**Exercise directions**
Where does the string "calculator" appear in the records? Copy every line that contains it.
**********
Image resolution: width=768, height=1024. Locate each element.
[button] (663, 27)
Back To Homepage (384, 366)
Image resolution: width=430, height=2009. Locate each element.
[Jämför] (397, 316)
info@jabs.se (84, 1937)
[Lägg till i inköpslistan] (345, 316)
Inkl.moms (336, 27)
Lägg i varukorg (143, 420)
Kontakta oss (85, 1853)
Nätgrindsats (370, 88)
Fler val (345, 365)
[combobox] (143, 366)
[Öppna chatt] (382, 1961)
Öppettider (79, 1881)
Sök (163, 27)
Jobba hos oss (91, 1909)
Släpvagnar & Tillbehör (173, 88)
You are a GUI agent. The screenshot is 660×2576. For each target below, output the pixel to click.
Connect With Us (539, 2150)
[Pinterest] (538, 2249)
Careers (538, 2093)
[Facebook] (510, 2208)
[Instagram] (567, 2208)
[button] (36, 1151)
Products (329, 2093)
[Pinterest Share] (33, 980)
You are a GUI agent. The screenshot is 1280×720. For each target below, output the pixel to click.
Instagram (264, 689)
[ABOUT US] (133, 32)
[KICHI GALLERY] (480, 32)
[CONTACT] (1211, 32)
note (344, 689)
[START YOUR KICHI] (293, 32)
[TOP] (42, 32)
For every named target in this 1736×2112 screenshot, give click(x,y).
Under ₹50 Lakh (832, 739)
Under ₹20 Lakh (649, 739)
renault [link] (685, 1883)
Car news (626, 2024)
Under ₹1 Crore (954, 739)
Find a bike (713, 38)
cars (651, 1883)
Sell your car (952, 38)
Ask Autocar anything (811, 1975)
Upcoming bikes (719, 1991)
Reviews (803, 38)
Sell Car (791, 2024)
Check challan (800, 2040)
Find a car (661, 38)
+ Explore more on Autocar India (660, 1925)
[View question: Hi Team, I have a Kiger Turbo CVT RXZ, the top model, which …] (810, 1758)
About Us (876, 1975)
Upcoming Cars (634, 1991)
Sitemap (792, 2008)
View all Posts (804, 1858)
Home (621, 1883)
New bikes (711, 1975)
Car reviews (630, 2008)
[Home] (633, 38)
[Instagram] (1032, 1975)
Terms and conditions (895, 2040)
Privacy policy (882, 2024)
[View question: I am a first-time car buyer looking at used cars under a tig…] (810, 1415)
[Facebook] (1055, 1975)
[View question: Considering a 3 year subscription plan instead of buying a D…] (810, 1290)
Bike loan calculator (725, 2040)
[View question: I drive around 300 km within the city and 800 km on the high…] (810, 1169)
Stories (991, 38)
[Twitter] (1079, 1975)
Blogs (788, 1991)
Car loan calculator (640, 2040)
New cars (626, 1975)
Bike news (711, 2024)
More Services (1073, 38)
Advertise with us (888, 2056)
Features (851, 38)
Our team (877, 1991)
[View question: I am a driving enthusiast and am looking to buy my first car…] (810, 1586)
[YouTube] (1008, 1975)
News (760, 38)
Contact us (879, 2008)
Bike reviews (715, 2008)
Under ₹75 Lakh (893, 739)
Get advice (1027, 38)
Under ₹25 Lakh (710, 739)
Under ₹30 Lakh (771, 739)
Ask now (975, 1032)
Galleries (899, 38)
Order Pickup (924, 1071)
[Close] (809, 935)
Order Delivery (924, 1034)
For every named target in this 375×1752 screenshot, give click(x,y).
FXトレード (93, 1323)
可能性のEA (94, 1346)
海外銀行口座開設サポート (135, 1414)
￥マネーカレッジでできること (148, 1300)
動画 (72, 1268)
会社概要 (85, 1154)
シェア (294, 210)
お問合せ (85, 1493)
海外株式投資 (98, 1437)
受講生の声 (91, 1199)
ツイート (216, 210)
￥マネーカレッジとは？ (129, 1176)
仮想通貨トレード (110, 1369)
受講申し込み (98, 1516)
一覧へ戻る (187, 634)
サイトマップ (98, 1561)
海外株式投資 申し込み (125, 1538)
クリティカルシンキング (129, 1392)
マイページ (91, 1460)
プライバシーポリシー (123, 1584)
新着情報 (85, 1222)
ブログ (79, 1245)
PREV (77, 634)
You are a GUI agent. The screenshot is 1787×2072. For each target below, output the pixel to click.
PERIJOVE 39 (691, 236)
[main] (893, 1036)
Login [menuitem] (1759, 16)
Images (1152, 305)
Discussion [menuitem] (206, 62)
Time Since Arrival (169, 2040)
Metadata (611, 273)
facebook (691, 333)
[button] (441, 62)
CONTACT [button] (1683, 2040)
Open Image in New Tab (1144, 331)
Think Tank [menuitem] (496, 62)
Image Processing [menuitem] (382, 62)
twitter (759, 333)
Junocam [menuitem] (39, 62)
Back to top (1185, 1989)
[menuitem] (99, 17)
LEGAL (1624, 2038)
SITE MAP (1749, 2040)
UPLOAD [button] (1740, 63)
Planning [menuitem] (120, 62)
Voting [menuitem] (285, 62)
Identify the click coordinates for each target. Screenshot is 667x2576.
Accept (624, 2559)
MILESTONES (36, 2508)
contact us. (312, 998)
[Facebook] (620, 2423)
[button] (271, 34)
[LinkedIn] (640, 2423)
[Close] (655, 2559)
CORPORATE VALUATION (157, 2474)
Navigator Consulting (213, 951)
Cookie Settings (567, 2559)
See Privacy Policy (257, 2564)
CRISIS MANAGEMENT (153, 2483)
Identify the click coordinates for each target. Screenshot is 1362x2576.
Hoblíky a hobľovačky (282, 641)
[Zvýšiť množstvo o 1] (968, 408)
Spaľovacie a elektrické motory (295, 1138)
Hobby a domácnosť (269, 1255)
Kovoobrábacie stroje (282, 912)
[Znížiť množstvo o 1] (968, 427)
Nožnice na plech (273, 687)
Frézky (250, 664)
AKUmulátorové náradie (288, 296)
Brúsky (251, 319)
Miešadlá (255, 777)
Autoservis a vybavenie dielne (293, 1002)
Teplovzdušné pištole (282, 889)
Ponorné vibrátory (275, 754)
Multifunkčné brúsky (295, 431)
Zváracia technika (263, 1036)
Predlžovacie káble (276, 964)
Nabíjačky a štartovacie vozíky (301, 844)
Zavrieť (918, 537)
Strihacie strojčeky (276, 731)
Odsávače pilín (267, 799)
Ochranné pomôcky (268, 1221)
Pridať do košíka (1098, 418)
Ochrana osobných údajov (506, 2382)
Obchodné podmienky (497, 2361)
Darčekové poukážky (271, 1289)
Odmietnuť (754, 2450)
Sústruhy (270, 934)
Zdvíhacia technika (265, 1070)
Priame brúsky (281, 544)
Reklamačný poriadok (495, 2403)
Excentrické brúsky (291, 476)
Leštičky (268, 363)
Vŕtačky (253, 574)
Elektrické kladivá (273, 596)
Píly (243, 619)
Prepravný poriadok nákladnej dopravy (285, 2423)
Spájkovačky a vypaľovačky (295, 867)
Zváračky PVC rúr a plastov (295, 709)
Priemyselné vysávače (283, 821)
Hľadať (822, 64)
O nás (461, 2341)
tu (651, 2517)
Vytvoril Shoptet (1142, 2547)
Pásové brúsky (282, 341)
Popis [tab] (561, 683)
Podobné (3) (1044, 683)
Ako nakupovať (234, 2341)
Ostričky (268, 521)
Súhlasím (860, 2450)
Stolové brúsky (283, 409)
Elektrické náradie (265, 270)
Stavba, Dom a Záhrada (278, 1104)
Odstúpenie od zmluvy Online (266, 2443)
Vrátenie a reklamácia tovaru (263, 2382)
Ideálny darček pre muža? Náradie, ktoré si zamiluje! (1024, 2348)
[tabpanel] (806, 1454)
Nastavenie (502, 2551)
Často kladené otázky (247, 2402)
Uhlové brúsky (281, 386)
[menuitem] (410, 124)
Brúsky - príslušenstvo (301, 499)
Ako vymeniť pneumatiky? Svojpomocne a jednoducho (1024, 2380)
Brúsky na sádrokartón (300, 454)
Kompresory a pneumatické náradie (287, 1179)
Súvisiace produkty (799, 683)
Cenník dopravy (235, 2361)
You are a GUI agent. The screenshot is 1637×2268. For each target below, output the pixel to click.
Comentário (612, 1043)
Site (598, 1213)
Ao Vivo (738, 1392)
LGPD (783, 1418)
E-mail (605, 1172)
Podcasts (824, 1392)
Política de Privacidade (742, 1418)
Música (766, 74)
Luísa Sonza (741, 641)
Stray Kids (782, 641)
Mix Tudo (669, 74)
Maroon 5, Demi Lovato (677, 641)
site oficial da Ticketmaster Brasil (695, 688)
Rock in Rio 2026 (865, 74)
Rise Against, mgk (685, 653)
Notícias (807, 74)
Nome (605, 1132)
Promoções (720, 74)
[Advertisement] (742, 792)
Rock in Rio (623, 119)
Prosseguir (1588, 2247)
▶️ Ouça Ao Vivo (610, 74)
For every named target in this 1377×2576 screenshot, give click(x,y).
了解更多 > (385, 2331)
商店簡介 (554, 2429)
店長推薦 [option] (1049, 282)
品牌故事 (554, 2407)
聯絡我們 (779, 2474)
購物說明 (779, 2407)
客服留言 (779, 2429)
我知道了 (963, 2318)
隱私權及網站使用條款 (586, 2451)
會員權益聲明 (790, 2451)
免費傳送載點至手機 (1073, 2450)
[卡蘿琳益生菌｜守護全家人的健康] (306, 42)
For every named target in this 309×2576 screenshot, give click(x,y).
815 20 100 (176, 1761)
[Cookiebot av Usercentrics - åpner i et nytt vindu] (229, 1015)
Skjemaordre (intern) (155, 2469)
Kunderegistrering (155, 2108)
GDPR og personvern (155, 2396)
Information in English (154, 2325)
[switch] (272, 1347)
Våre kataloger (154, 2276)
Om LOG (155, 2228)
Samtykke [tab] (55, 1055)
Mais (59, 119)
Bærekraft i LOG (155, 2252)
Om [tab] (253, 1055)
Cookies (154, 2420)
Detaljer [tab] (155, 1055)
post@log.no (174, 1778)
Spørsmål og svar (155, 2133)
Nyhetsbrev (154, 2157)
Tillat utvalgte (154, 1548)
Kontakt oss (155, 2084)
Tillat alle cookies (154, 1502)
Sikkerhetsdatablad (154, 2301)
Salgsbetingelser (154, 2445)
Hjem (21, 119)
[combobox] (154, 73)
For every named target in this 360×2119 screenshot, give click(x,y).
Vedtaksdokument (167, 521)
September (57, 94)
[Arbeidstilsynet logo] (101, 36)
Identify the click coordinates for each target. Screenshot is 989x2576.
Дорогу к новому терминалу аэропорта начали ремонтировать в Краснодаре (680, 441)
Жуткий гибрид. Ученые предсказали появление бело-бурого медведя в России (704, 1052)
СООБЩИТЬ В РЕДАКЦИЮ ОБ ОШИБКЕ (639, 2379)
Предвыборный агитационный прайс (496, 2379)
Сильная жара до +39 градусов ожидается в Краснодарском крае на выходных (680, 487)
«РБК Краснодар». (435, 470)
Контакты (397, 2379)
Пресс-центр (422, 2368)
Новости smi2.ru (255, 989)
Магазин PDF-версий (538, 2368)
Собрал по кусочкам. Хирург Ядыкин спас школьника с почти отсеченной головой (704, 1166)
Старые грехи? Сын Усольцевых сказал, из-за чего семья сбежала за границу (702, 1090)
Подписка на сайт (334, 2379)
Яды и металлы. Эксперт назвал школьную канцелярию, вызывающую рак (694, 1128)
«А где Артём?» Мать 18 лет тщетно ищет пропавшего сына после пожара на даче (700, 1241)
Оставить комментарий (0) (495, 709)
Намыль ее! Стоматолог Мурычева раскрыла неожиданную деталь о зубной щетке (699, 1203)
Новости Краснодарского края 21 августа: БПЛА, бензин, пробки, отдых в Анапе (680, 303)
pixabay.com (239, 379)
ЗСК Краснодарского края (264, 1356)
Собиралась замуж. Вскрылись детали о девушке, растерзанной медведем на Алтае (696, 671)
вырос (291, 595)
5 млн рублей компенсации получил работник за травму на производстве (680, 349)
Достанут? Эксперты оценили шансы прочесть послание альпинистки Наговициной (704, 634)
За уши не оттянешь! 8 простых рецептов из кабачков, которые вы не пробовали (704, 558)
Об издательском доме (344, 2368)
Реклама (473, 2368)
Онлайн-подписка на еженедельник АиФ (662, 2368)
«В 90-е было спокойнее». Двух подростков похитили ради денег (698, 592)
**********
**Task answer**
Bike loan calculator (725, 2040)
Car loan calculator (640, 2040)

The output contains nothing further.